Could you restate every record below word for word?

• **Data to use**
=-=-=

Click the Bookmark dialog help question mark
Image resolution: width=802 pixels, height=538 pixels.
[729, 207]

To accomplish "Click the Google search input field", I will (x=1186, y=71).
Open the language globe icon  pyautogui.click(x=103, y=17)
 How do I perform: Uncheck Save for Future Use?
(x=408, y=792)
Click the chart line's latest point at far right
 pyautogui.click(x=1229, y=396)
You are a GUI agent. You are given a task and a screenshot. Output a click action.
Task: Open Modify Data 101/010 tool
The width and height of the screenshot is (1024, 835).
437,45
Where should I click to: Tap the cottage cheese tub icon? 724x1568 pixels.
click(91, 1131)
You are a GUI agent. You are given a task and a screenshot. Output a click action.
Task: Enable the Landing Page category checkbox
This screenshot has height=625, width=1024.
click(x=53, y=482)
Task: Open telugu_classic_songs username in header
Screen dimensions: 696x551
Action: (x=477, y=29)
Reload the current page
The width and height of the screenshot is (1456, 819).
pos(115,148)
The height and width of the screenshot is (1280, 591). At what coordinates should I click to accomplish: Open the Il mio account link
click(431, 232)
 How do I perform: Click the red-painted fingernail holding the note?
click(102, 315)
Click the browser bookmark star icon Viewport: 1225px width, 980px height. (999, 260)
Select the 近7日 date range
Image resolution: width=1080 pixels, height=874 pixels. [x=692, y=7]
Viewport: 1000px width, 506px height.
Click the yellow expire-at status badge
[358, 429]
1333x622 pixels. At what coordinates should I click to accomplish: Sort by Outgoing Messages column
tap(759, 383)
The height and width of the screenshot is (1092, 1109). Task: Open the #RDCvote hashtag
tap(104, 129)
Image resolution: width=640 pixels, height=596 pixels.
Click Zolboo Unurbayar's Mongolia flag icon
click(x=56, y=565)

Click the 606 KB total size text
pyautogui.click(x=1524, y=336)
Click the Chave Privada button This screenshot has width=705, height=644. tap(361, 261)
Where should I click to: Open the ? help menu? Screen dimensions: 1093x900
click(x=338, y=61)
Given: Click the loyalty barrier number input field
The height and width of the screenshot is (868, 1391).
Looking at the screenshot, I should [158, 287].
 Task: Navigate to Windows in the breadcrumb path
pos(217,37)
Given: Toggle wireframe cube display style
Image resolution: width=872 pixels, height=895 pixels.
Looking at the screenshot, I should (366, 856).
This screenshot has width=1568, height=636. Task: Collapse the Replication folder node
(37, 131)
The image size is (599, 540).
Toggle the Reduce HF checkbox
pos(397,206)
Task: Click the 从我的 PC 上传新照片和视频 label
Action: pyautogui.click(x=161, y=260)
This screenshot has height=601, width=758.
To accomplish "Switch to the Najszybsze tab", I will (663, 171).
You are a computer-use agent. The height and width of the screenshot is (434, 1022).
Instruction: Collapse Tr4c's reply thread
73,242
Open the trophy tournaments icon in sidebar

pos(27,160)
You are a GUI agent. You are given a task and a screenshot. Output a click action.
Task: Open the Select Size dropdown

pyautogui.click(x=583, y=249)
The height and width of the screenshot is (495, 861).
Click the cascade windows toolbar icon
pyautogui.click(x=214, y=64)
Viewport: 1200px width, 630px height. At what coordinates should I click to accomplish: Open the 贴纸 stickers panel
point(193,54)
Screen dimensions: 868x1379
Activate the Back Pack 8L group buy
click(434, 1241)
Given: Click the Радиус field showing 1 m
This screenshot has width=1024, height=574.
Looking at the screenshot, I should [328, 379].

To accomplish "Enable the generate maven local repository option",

=-=-=

• **Reply**
Click the Bookmark dialog help question mark
Image resolution: width=802 pixels, height=538 pixels.
[729, 207]

To accomplish "Click the Google search input field", I will (x=1186, y=71).
Open the language globe icon  pyautogui.click(x=103, y=17)
 How do I perform: Uncheck Save for Future Use?
(x=408, y=792)
Click the chart line's latest point at far right
 pyautogui.click(x=1229, y=396)
You are a GUI agent. You are given a task and a screenshot. Output a click action.
Task: Open Modify Data 101/010 tool
The width and height of the screenshot is (1024, 835).
437,45
Where should I click to: Tap the cottage cheese tub icon? 724x1568 pixels.
click(91, 1131)
You are a GUI agent. You are given a task and a screenshot. Output a click action.
Task: Enable the Landing Page category checkbox
This screenshot has height=625, width=1024.
click(x=53, y=482)
Task: Open telugu_classic_songs username in header
Screen dimensions: 696x551
Action: (x=477, y=29)
Reload the current page
The width and height of the screenshot is (1456, 819).
pos(115,148)
The height and width of the screenshot is (1280, 591). At what coordinates should I click to accomplish: Open the Il mio account link
click(431, 232)
 How do I perform: Click the red-painted fingernail holding the note?
click(102, 315)
Click the browser bookmark star icon Viewport: 1225px width, 980px height. (999, 260)
Select the 近7日 date range
Image resolution: width=1080 pixels, height=874 pixels. [x=692, y=7]
Viewport: 1000px width, 506px height.
Click the yellow expire-at status badge
[358, 429]
1333x622 pixels. At what coordinates should I click to accomplish: Sort by Outgoing Messages column
tap(759, 383)
The height and width of the screenshot is (1092, 1109). Task: Open the #RDCvote hashtag
tap(104, 129)
Image resolution: width=640 pixels, height=596 pixels.
Click Zolboo Unurbayar's Mongolia flag icon
click(x=56, y=565)

Click the 606 KB total size text
pyautogui.click(x=1524, y=336)
Click the Chave Privada button This screenshot has width=705, height=644. tap(361, 261)
Where should I click to: Open the ? help menu? Screen dimensions: 1093x900
click(x=338, y=61)
Given: Click the loyalty barrier number input field
The height and width of the screenshot is (868, 1391).
Looking at the screenshot, I should [158, 287].
 Task: Navigate to Windows in the breadcrumb path
pos(217,37)
Given: Toggle wireframe cube display style
Image resolution: width=872 pixels, height=895 pixels.
Looking at the screenshot, I should (366, 856).
This screenshot has width=1568, height=636. Task: Collapse the Replication folder node
(37, 131)
The image size is (599, 540).
Toggle the Reduce HF checkbox
pos(397,206)
Task: Click the 从我的 PC 上传新照片和视频 label
Action: pyautogui.click(x=161, y=260)
This screenshot has height=601, width=758.
To accomplish "Switch to the Najszybsze tab", I will (663, 171).
You are a computer-use agent. The height and width of the screenshot is (434, 1022).
Instruction: Collapse Tr4c's reply thread
73,242
Open the trophy tournaments icon in sidebar

pos(27,160)
You are a GUI agent. You are given a task and a screenshot. Output a click action.
Task: Open the Select Size dropdown

pyautogui.click(x=583, y=249)
The height and width of the screenshot is (495, 861).
Click the cascade windows toolbar icon
pyautogui.click(x=214, y=64)
Viewport: 1200px width, 630px height. At what coordinates should I click to accomplish: Open the 贴纸 stickers panel
point(193,54)
Screen dimensions: 868x1379
Activate the Back Pack 8L group buy
click(434, 1241)
Given: Click the Радиус field showing 1 m
This screenshot has width=1024, height=574.
Looking at the screenshot, I should [328, 379].

To accomplish "Enable the generate maven local repository option",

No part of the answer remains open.